Exactech® Highly Polished Femoral Stems are intended for cemented fixation.

The Exactech® Alteon® Highly Polished Femoral Stem implants are manufactured from forged Cobalt Chromium Alloy (Co-28Cr-6Mo) with a polished neck finish and polished surface finish. The Alteon® Highly Polished Femoral Stems are available in different combinations of stem length, neck offset, and diameter to accommodate an array of patient anatomies. The femoral stem has a 12/14 taper and has a trapezoidal cross-sectional stem geometry with a distal taper.

Alteon® Highly Polished Femoral Stem implants are collarless femoral stems and are intended for cemented use only.

The document provided is a 510(k) premarket notification for a medical device, the Exactech® Alteon® Highly Polished Femoral Stem. It is not an AI/ML device, and therefore, the requested information regarding acceptance criteria, study details, and AI-specific metrics (such as MRMC studies, standalone performance, training set details, or expert ground truth adjudication) is not applicable.

The document discusses the device's substantial equivalence to a predicate device (Avenir Cemented Hip Stem, K131884) based on its indications for use, technological characteristics, and non-clinical testing.

Here's a breakdown of the relevant information provided:

1. Acceptance Criteria and Reported Device Performance:

The document doesn't explicitly list "acceptance criteria" in the way one might for an AI device's performance metrics (e.g., specific sensitivity/specificity thresholds). Instead, it describes performance requirements through non-clinical testing designed to demonstrate that the device performs as intended and is substantially equivalent to predicate devices.

2. Sample Size Used for the Test Set and Data Provenance:

This information is not applicable as the studies described are non-clinical (mechanical and material testing), not clinical studies involving patient data or a "test set" in the context of AI. The tests involve physical samples of the device.

3. Number of Experts Used to Establish the Ground Truth for the Test Set and Qualifications:

This information is not applicable.

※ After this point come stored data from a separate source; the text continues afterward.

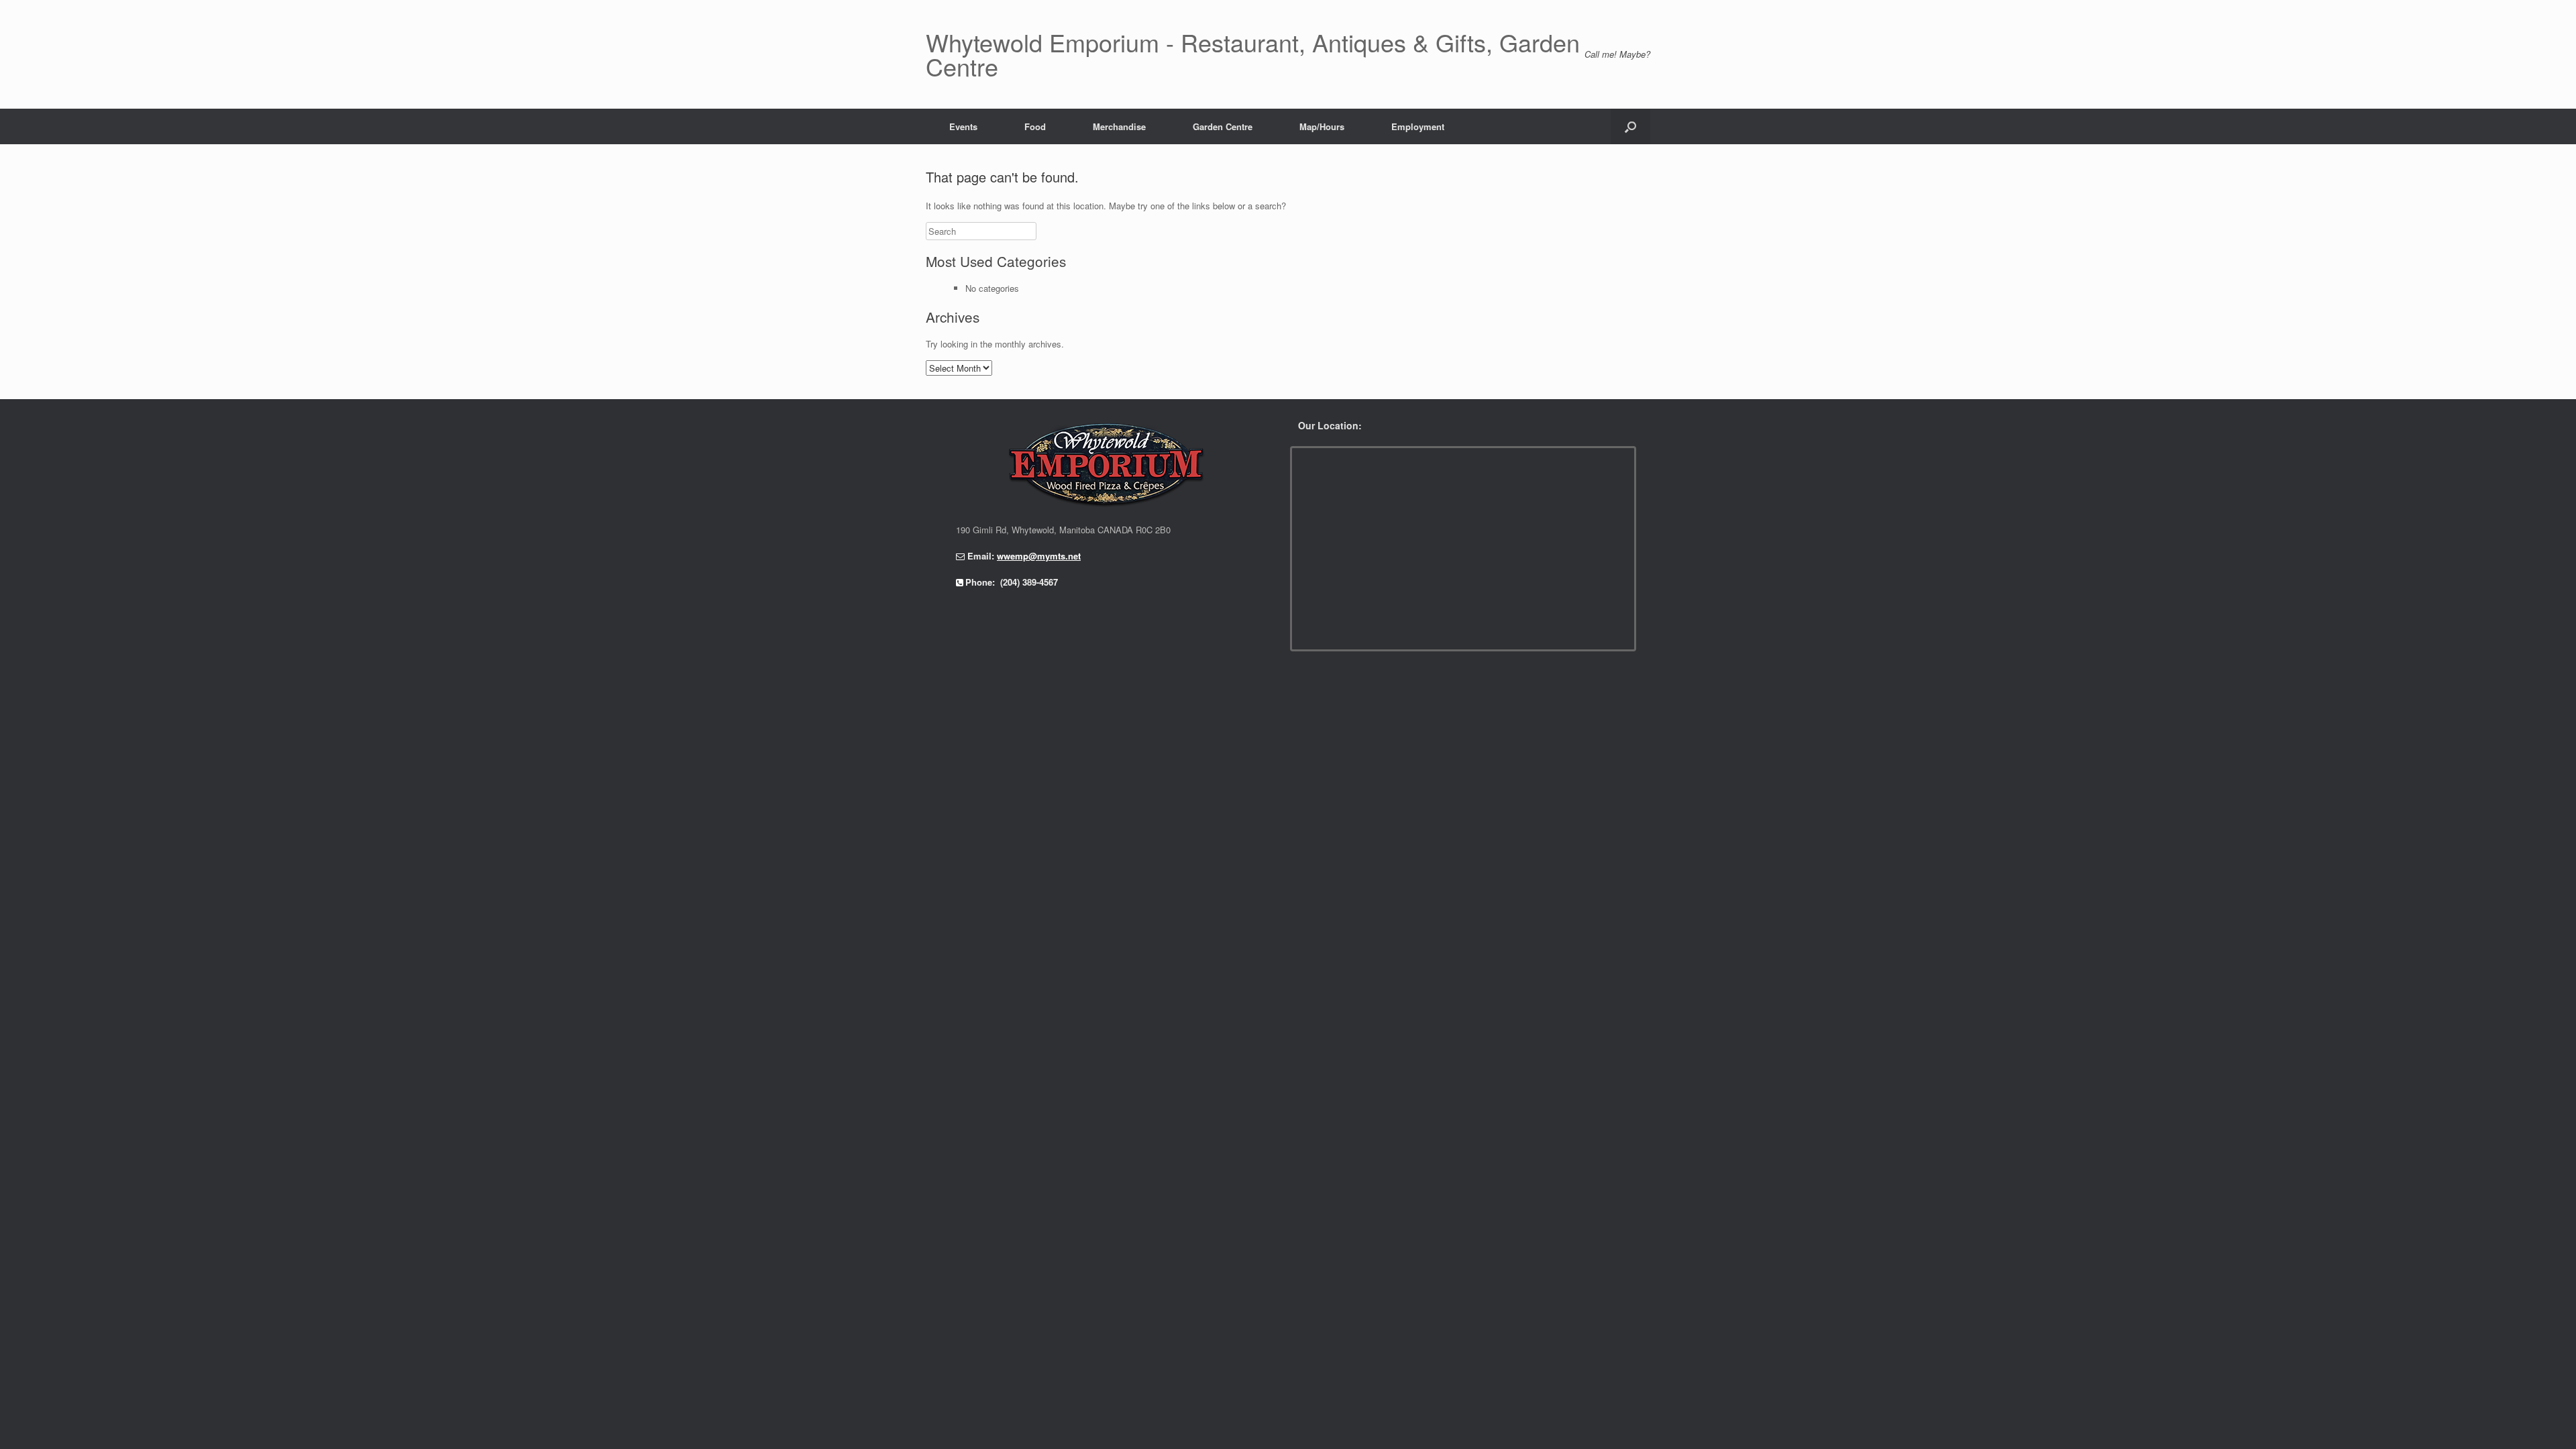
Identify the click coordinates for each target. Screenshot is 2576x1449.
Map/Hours (1321, 126)
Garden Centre (1222, 126)
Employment (1417, 126)
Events (963, 126)
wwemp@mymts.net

Ground truth, in the context of device performance, is established through standardized engineering tests and material science principles, not expert consensus on diagnostic or prognostic classifications.

4. Adjudication Method:

Not applicable for non-clinical, engineering-based testing.

5. Multi-Reader Multi-Case (MRMC) Comparative Effectiveness Study:

Not applicable. This is not an AI device.

6. Standalone (Algorithm Only Without Human-in-the-Loop Performance) Study:

Not applicable. This is not an AI algorithm. The performance described is for a physical medical prosthetic.

7. Type of Ground Truth Used:

The "ground truth" for this device's performance is established by engineering standards, material properties, and biomechanical principles. For instance, the pyrogen testing relies on established biological assay standards (USP, ANSI/AAMI ST72) to determine the absence of pyrogens. Mechanical tests like fatigue testing rely on established engineering methodologies to assess durability under simulated physiological loads.

8. Sample Size for the Training Set:

Not applicable. This is not an AI device.

9. How the Ground Truth for the Training Set Was Established:

Not applicable. This is not an AI device.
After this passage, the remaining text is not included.